*Text provided*
The Macro: AI Agents Have a Cost Problem Nobody’s Solving
The AI agent hype cycle is in full swing and the economics are quietly terrible. Every time an agent performs a multi-step task, it’s burning through tokens at each decision point. Navigate to a page, call a tool, parse the result, decide what to do next, call another tool. Each step requires an LLM inference. Each inference costs money and adds latency. For a simple five-step workflow, you might be looking at 30 seconds and $0.15 in API costs. Run that workflow 1,000 times a day and you’re spending $150 daily on what is essentially the same sequence of actions repeating with minor variations.
This is the dirty secret of the agent economy. Most agent tasks aren’t novel. They’re repetitive. A customer support agent that resolves a password reset follows roughly the same trajectory every time. A data entry agent that fills out a form from a structured input does the same steps in the same order. An automated testing agent that runs a login flow hits the same buttons every run. The LLM is in the hot path making “decisions” that aren’t really decisions at all.
The existing approaches to this problem are either too coarse or too manual. You could write a deterministic script, but then you lose the flexibility that made agents useful in the first place. You could cache LLM responses, but response caching doesn’t capture the full trajectory of tool calls and their dependencies. You could fine-tune a smaller model, but that’s expensive and brittle. Nobody has cleanly solved the problem of “this agent task has been done before, just replay it.”
The Micro: A GPU Infrastructure Guy Who Noticed the Waste
Erik Dunteman is building Butter as a solo founder, and his background explains why this problem caught his attention. He previously founded Banana.dev, a serverless GPU platform that served over 3,000 AI teams. He saw firsthand how much compute was being wasted on repetitive inference. After Banana, he worked as a growth engineer at Modal.com, another infrastructure company focused on running code in the cloud. The pattern he kept seeing: teams deploying AI agents that burned through GPU hours doing the same thing over and over.
Butter sits between your agent and your LLM as a proxy layer. It records the full trajectory of tool calls, inputs, and outputs for each agent task. When the same or sufficiently similar task comes in again, Butter replays the recorded trajectory deterministically. No LLM call. No token cost. No variability. It’s like muscle memory for agents.

*Task brief*
In the text about AI agent costs, how many AI teams did Banana.dev serve?

*Record excerpts*
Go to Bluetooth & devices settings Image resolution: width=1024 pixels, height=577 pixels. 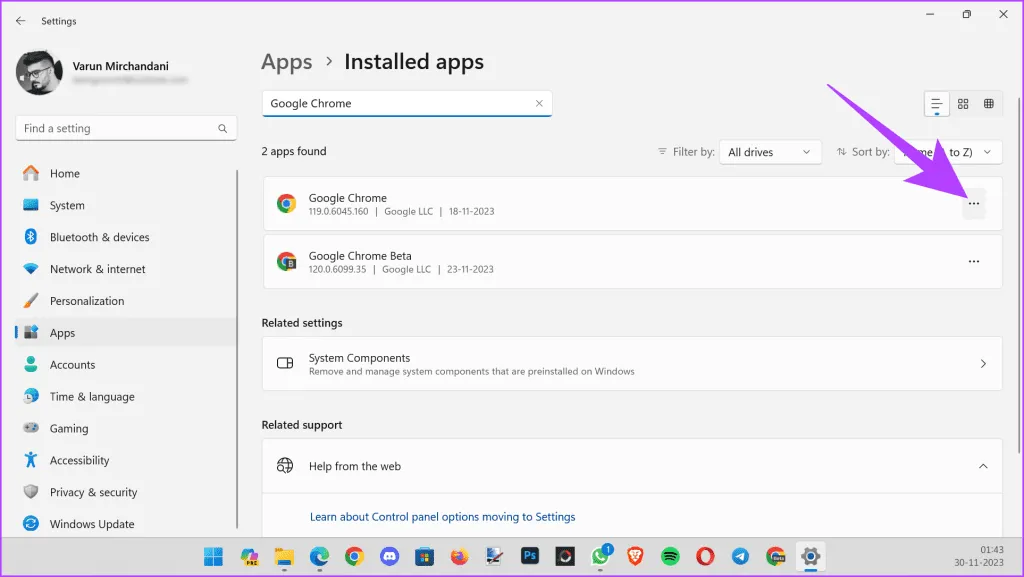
* * *
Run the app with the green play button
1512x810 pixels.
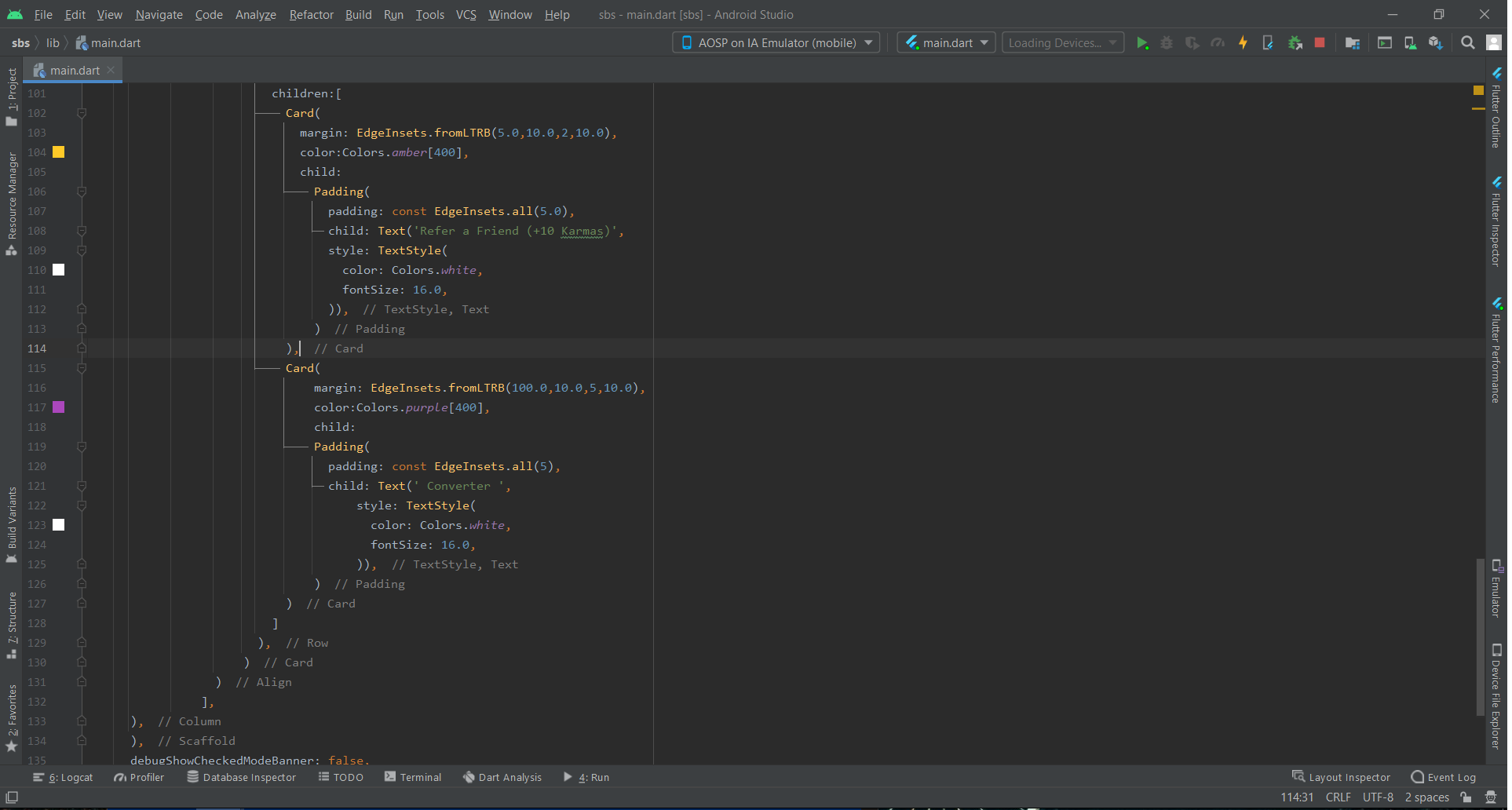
...
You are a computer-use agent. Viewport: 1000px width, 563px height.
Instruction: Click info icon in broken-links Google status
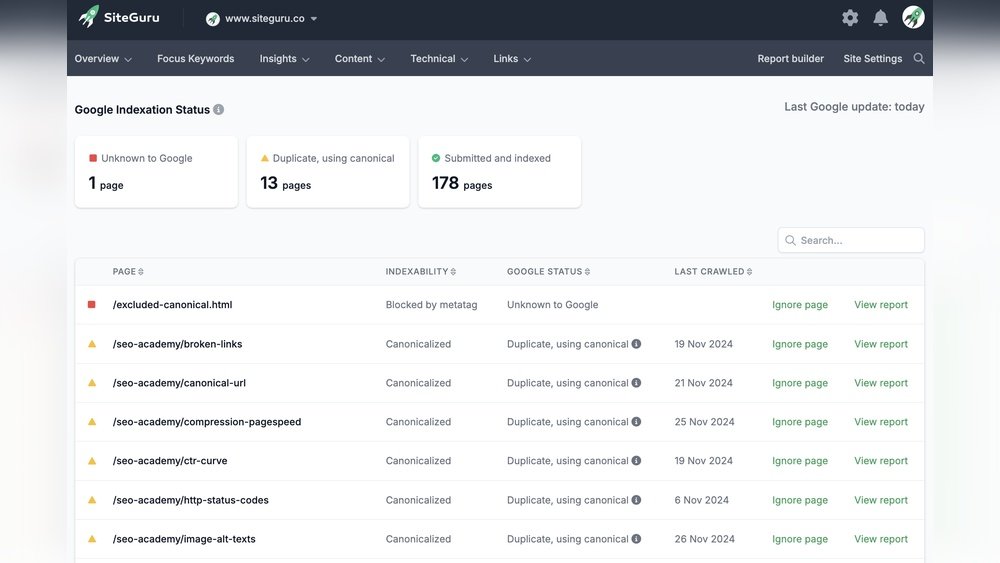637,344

*Response to this exercise*
Over 3,000 AI teams.